**To be done**
Arrange the records as a Markdown table with the columns Row and Content, beginning at the start of the records and continuing through the line that contains "Action: (x=41, y=501)". Give each line its row number and leave out blank lines.
— START Given data —
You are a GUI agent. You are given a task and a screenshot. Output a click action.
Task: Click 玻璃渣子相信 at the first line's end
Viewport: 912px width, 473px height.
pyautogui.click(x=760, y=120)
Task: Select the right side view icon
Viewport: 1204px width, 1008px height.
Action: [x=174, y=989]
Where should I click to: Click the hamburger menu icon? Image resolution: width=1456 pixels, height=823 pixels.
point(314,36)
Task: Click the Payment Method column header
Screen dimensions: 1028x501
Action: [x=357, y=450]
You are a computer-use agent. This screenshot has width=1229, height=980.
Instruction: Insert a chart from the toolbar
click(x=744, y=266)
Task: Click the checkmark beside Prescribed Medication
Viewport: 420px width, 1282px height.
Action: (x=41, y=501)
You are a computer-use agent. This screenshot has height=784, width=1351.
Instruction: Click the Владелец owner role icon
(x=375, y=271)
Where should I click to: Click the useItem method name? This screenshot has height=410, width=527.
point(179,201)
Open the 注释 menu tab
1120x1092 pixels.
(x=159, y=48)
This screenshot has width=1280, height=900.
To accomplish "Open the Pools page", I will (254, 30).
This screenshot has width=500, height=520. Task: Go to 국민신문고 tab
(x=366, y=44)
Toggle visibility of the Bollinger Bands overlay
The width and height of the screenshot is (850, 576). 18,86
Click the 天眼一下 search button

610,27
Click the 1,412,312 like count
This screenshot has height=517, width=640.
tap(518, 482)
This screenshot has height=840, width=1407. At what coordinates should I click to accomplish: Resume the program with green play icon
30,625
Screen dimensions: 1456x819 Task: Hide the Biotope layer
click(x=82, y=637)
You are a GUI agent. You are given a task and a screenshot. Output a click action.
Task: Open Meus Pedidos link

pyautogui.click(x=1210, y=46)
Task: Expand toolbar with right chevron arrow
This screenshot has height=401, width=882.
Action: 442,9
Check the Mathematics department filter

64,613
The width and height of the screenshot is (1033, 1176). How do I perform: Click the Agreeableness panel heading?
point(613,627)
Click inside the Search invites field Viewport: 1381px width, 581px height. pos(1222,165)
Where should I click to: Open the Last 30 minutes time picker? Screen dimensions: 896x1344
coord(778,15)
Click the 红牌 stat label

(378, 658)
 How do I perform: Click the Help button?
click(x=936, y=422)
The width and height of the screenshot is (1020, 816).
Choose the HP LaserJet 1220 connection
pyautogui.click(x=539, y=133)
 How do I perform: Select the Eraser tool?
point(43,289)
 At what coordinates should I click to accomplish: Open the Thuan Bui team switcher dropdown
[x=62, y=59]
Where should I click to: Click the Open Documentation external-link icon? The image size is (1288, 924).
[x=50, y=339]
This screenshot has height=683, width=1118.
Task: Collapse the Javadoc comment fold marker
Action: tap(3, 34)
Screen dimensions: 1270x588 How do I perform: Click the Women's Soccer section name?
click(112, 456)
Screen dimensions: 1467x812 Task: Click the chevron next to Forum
— END Given data —
**Problem solution**
| Row | Content |
|---|---|
| 1 | You are a GUI agent. You are given a task and a screenshot. Output a click action. |
| 2 | Task: Click 玻璃渣子相信 at the first line's end |
| 3 | Viewport: 912px width, 473px height. |
| 4 | pyautogui.click(x=760, y=120) |
| 5 | Task: Select the right side view icon |
| 6 | Viewport: 1204px width, 1008px height. |
| 7 | Action: [x=174, y=989] |
| 8 | Where should I click to: Click the hamburger menu icon? Image resolution: width=1456 pixels, height=823 pixels. |
| 9 | point(314,36) |
| 10 | Task: Click the Payment Method column header |
| 11 | Screen dimensions: 1028x501 |
| 12 | Action: [x=357, y=450] |
| 13 | You are a computer-use agent. This screenshot has width=1229, height=980. |
| 14 | Instruction: Insert a chart from the toolbar |
| 15 | click(x=744, y=266) |
| 16 | Task: Click the checkmark beside Prescribed Medication |
| 17 | Viewport: 420px width, 1282px height. |
| 18 | Action: (x=41, y=501) |